Around 120° of phase shift is about the point where most amplifiers would be acceptable in a lot of circuits but, it's still not ideal. 90° or less is pretty good and acceptable.

Op-amps are far from ideal. Here's a simulation of an op-amp that has a 1 MHz unity gain bandwidth and an open loop gain of 1,000,000. X1 is the diff input followed by an open loop gain of 1 million followed by an RC network that limits the BW to 1 MHz. A unity gain buffer follows it: -

Switch SW1 is open circuit hence, there is no feedback. When SW1 closes (later on), it becomes a 10 MΩ resistor. Notice that the phase shift is getting close to -90° by 100 Hz but, if I close the loop to make ×11 amplifier we see this significantly different result: -

Do you see any problems with this closed-loop amplifier given that the resulting output phase shift remains reasonable close to 0° well past 10 kHz? Here's what the input and output look like when driving a 100 Hz 1 volt p-p square wave: -

Do you see any ringing or overshoot on the output? Let's try a 100 kHz square wave: -

No overshoot problems here but, what if I added an extra pole (R3, C2): -

Above 100 kHz, the phase shift is marching towards -180° yet, the overshoot is only somewhat undesirable and, probably liveable-with in many applications. And, as a bonus waveform, here's the closed-loop spectral response for the above: -

And clearly, if you see a peak in the response then, there is bound to be some overshoot but, of course, the open loop response gave us that information.

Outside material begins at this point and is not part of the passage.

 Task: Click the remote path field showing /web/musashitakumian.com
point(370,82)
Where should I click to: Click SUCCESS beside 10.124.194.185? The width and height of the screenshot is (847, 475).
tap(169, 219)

So, in summary, op-amps with significant open-loop phase shift show very little phase change (input to output) when the loop is closed and, even if we really push things by adding an extra pole around 200 kHz, the overshoot is liveable-with for many applications.

Answer 2

An ideal op-amp with infinite gain has infinitesimal input voltage. That does not mean zero input voltage and that’s a crucial distinction. Infinitesimal periodic signals have finite phase (!). It’s the amplitude that’s infinitesimal, and that’s neither zero nor finite by the way.

So there’s no problem in analysis of ideal circuits as long as such analysis uses appropriate mathematical tools. The “op amp input voltage is zero ideally” in closed feedback is a simplification that has too many misleading implications. Your question is a case in point.